(Given text):
------------------------------------------------
Open MPI logo

Open MPI User's Mailing List Archives

  |   Home   |   Support   |   FAQ   |   all Open MPI User's mailing list

Subject: Re: [OMPI users] Error launching w/ 1.5.3 on IB mthca nodes
From: V. Ram (vramml0_at_[hidden])
Date: 2011-12-14 15:00:30


Open MPI InfiniBand gurus and/or Mellanox: could I please get some
assistance with this? Any suggestions on tunables or debugging
parameters to try?

Thank you very much.

On Mon, Dec 12, 2011, at 10:42 AM, V. Ram wrote:
> Hello,
>
> We are running a cluster that has a good number of older nodes with
> Mellanox IB HCAs that have the "mthca" device name ("ib_mthca" kernel
> module).
------------------------------------------------
(Given information):
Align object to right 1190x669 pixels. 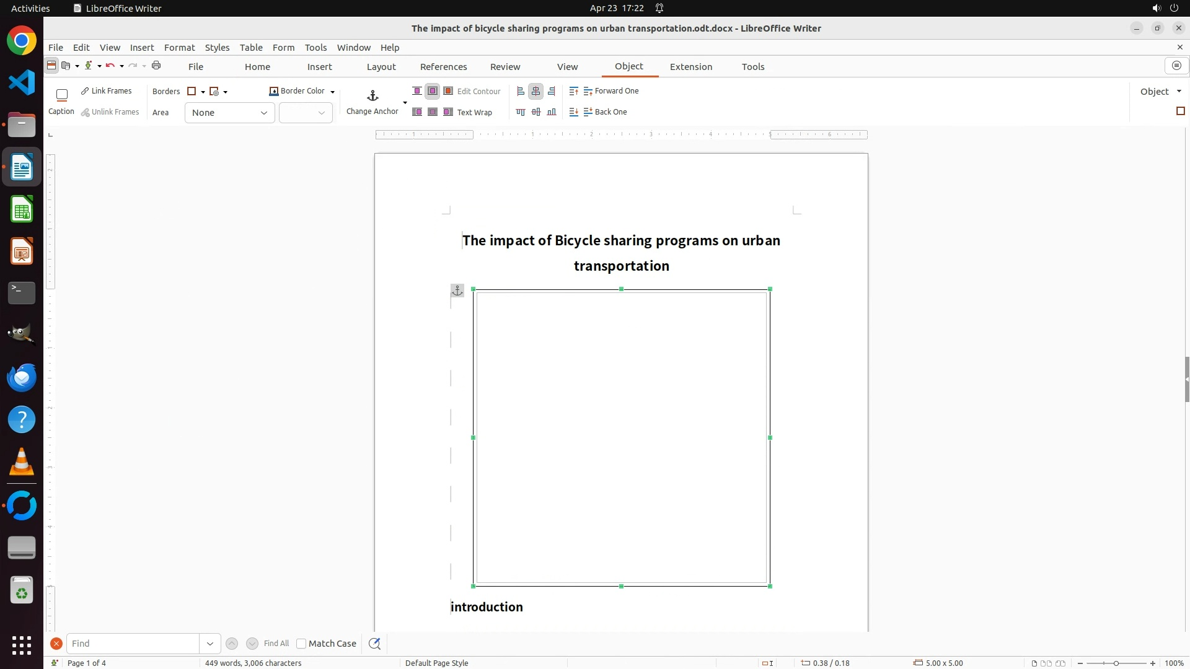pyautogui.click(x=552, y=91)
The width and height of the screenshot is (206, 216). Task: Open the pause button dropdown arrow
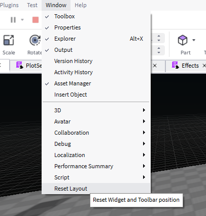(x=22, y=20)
------------------------------------------------
(Problem A): In the Open MPI mailing list post, which kernel module corresponds to the "mthca" device name?
(Problem B): Pick up the Open MPI mailing list post after its final sentence and carry it forward.
The listing is drawn from a separate source.

(Exercise result A): ib_mthca

(Exercise result B):
>
> These adapters are all at firmware level 4.8.917 .
>
> The Open MPI in use is 1.5.3 , kernel 2.6.39 , x86-64. Jobs are
> launched/managed using Slurm 2.2.7. The IB software and drivers
> correspond to OFED 1.5.3.2 , and I've verified that the kernel modules
> in use are all from this OFED version.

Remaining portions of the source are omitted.